Whaling captains and their medicating wives


Told much less often than the tales of medical derring-do are stories of captains who killed their men with a lethal combination of ignorance and officiousness.  
One such was Captain William Cleveland of the Salem, Massachusetts, ship Zephyr.  While at anchor off an island in the notoriously unhealthy Straits of Timor, in 1829, Captain Cleveland overheard a hand named Cornelius Thomson complain that he had felt a little chilly in the night.  On being cross-examined about it, Thomson protested that he felt perfectly well.  Cleveland, however, was determined "to be on the safe & cautious side"—as his wife Lucy put it—and commenced upon a ferocious course of treatment, which started with "a powerful dose of Calomel of Julep," progressed through a "dose of castor oil" and several enema injections to raising blisters "upon the calf of both legs after soaking them well in hot water," and culminated with "a blister on the breast, throat rubbed with linnament &c."  Within hours the poor fellow was delirious, and by morning he was dead.  It was the day after his twenty-first birthday.

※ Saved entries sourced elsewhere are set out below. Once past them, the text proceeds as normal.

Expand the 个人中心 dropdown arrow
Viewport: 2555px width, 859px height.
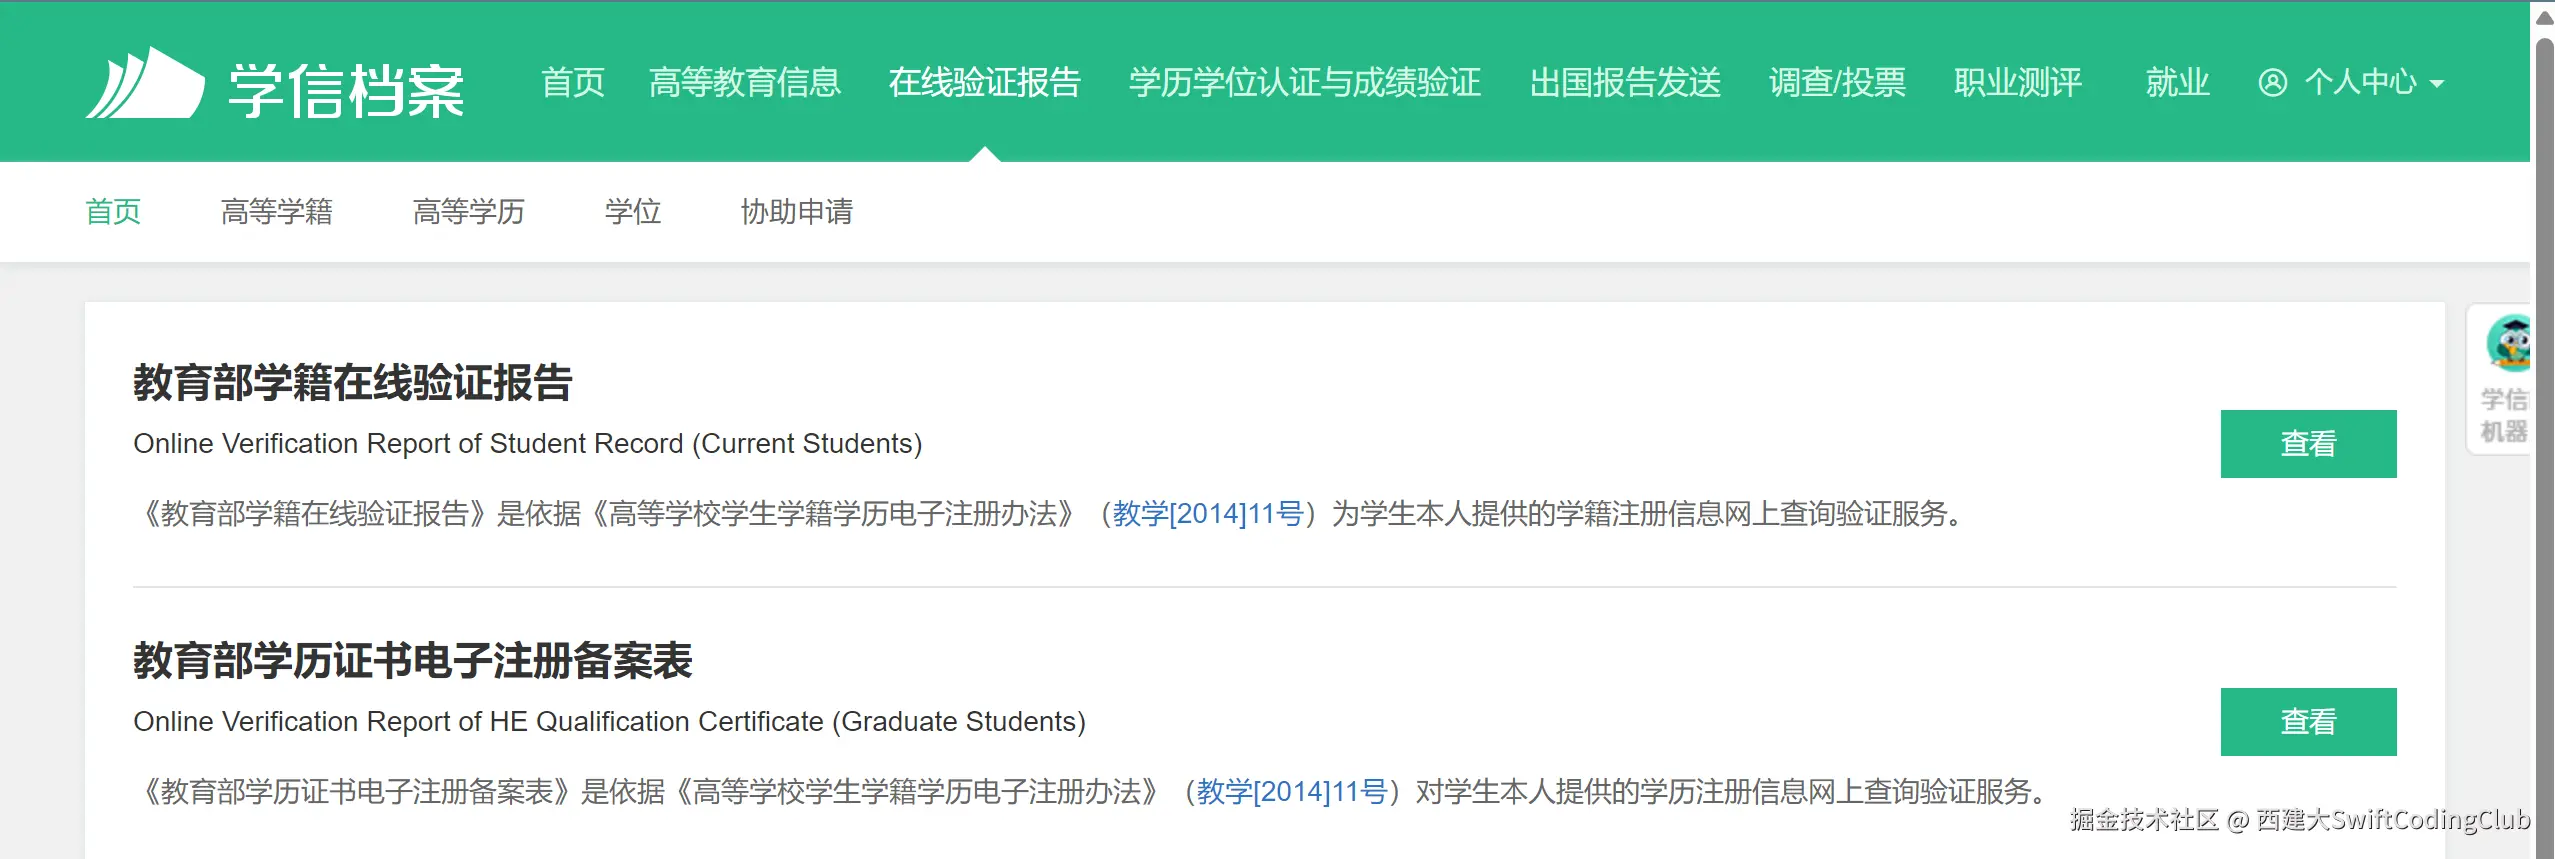tap(2437, 84)
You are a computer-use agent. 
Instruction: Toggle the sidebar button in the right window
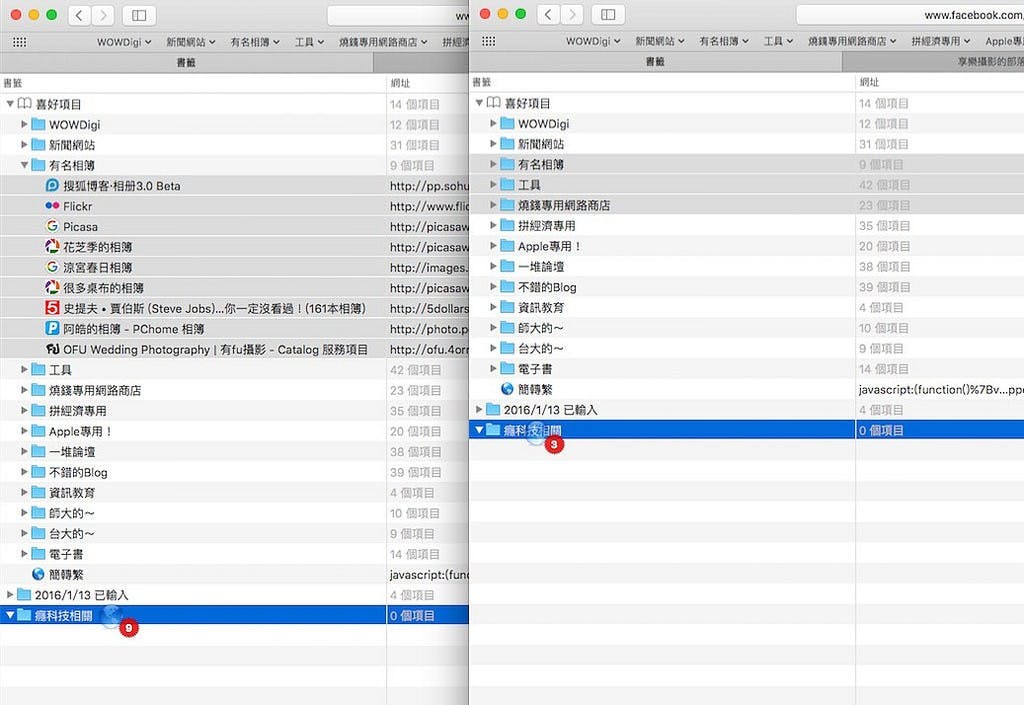pyautogui.click(x=604, y=15)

Captain Benjamin Morrell of Stonington, Connecticut, had a somewhat bizarre reason for allowing himself to watch his sailors die—that his wife, Abby Jane, was one of the complement on board his schooner Antarctic.  In October 1829 she, along with eleven of the men, fell ill of what he called “the intermittent fever.”  It was, in fact, cholera—not that it made any difference to the outcome.  “Had she not been on board,” he wrote, “I should certainly have borne up to the first port under our lee … But I reflected that some slanderous tongues might attribute such a deviation … solely to the fact of my wife’s being on board. That idea I could not tamely endure … ‘No! perish all first!’ I muttered with bitterness, as I gloomily paced the deck at midnight.”  Morrell medicated the patients with “blisters, friction, and bathing with hot vinegar,” rather than put into port and risk “the unfeeling sarcasms of … carpet-knights.”  Two men died, but the rest recovered, and Morrell’s reputation was safe.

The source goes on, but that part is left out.